## Records shown
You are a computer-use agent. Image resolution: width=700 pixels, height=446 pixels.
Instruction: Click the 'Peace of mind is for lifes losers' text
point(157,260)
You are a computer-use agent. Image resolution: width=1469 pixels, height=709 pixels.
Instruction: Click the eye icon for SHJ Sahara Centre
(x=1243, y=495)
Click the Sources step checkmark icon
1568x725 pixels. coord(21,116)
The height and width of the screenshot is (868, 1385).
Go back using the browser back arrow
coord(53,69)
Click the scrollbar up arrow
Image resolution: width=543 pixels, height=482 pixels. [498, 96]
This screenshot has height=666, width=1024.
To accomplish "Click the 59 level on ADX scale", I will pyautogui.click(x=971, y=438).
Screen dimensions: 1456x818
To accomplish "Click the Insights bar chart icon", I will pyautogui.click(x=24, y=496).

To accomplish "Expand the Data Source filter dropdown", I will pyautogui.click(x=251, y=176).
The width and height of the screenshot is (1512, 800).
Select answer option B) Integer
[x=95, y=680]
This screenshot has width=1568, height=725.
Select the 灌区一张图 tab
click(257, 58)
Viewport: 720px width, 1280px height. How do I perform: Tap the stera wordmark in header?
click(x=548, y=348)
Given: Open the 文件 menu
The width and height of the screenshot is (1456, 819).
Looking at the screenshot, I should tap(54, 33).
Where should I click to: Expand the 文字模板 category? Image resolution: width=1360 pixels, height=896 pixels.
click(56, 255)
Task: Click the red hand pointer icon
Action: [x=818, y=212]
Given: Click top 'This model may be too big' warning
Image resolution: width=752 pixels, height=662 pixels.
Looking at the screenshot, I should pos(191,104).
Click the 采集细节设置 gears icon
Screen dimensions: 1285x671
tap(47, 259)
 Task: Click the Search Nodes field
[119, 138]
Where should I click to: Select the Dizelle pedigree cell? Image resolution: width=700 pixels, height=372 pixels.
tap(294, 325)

## What you have to do
Render the portion of the records that begins with the line containing "Task: Click the Search Nodes field" and runs through the end of the records, both ends included, as a Markdown table. Use the columns Row and Content, number each line, and omit blank lines.

## The reply
| Row | Content |
|---|---|
| 1 |  Task: Click the Search Nodes field |
| 2 | [119, 138] |
| 3 | Where should I click to: Select the Dizelle pedigree cell? Image resolution: width=700 pixels, height=372 pixels. |
| 4 | tap(294, 325) |